It's going to be an expensive week. With petrol prices rising into the sky higher than the Burj Khalifa, morale amongst motorists and eaters of food around South Africa is sure to plummet. That means drowning your sorrows and, with some bars charging up to R25 for a beer, that means empty pockets all round by Friday (naturally, because you’re a good citizen, you’ll call a cab to take you home, further eroding your measly middle-ish of the month bank balance).

In this week of despair, though, we should follow in the words of White Goodman and tell petrol to “Cram it up your cramhole, Petrol”. We need a pick-me-up, and what better positive energy to endorse than the natural high of running or, in my case, walking slowly really fast.

As it happens, this national week of "Here Shell, Have My Entire Salary" coincides with the running of the Two Oceans Half and Ultra Marathon (for fans of religion there's also Easter to look forward to, but judging from last week's – remember last week? It's like soooo last year on social networks - hot cross bun debacle, Easter could also drive you to drink).

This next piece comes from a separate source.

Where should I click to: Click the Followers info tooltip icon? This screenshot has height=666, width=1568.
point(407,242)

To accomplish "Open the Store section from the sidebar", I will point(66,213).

Two Oceans time, though, is a weekend of happiness, and if you're coming to Cape Town to do the Two Oceans Trail, Half or Ultra you should feel the rush of enough endorphins - things in your brain that make you feel stoked when you exercise, have sex (orgasm, to be more specific) or eat spicy food (my love for samoosas explained!) - to take your mind off the general decay of your real life for at least eight days (not scientifically guaranteed, mind). Running. It's the only way forward.

See your country

I don't want to sound like some born-again plodder, but I am (minus donations). It's a great sport, the people's sport. Anyone can do it. And it takes you places you'll never go (and usually can't go in an ice-cap melting, polar bear-murdering car).

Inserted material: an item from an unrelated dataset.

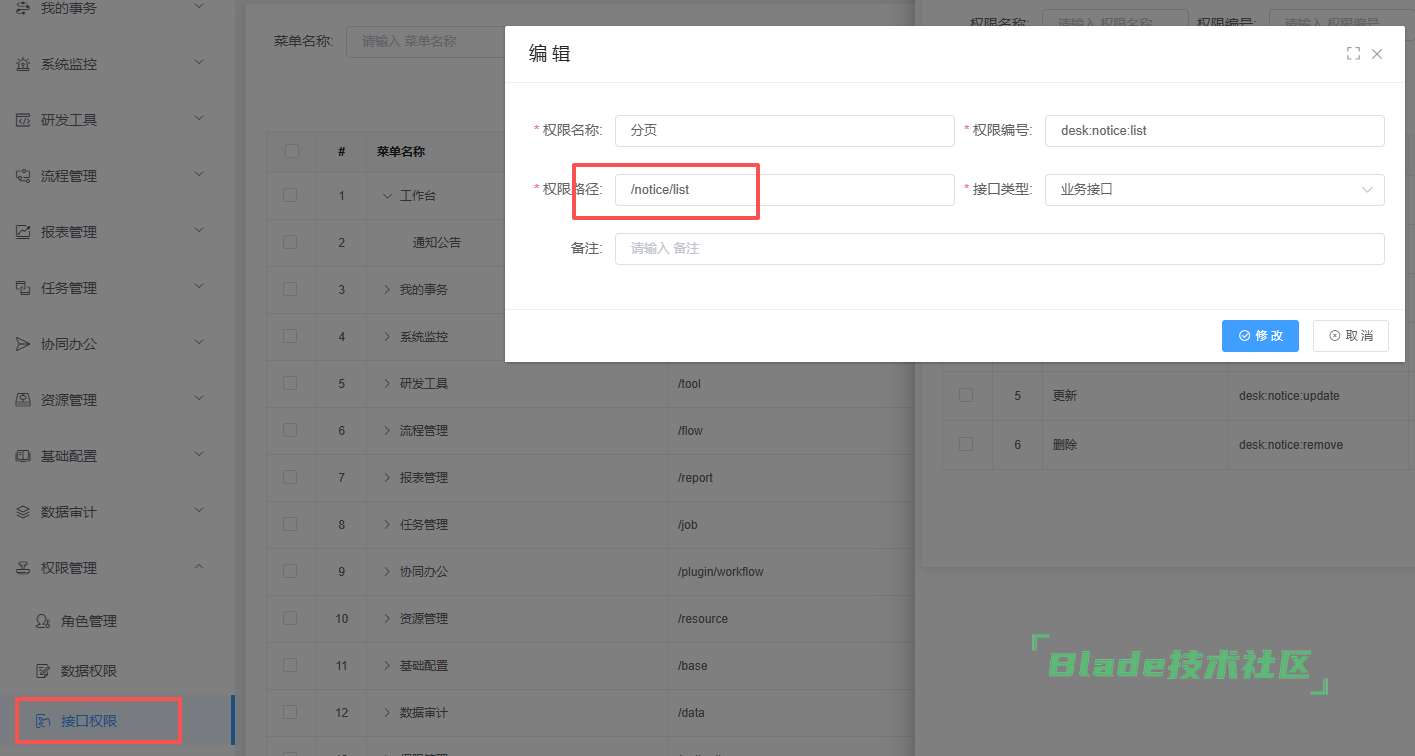Click the 报表管理 chart icon
Screen dimensions: 1415x756
tap(23, 232)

For instance, up until I started running, I knew nothing about the unspoiled trails and paths on Table Mountain (Table Mountain Challenge), I'd never been to Knysna (Knysna Half Marathon) and was completely unaware that the loud banging noise you hear in Cape Town every day belongs to a cannon (The Gun Run). I thought Darling (Darling 21km) was just another Pieter-Dirk Uys character and steadfastly believed that anyone who lined up to start a half marathon, let alone a full or an ultra, should be escorted to the nearest padded room.

Running is almost as much fun as drinking (certainly more enlightening) ice-cold beer. For example, just last Friday I veered right instead of left on my usual Urban Gentrification 10km (my self-titled loop through my 'burb, sponsorship pending). I ran through a taxi rank, under a train station, past a KFC, through rush-hour traffic and zig-zagged in and out of people making their way home.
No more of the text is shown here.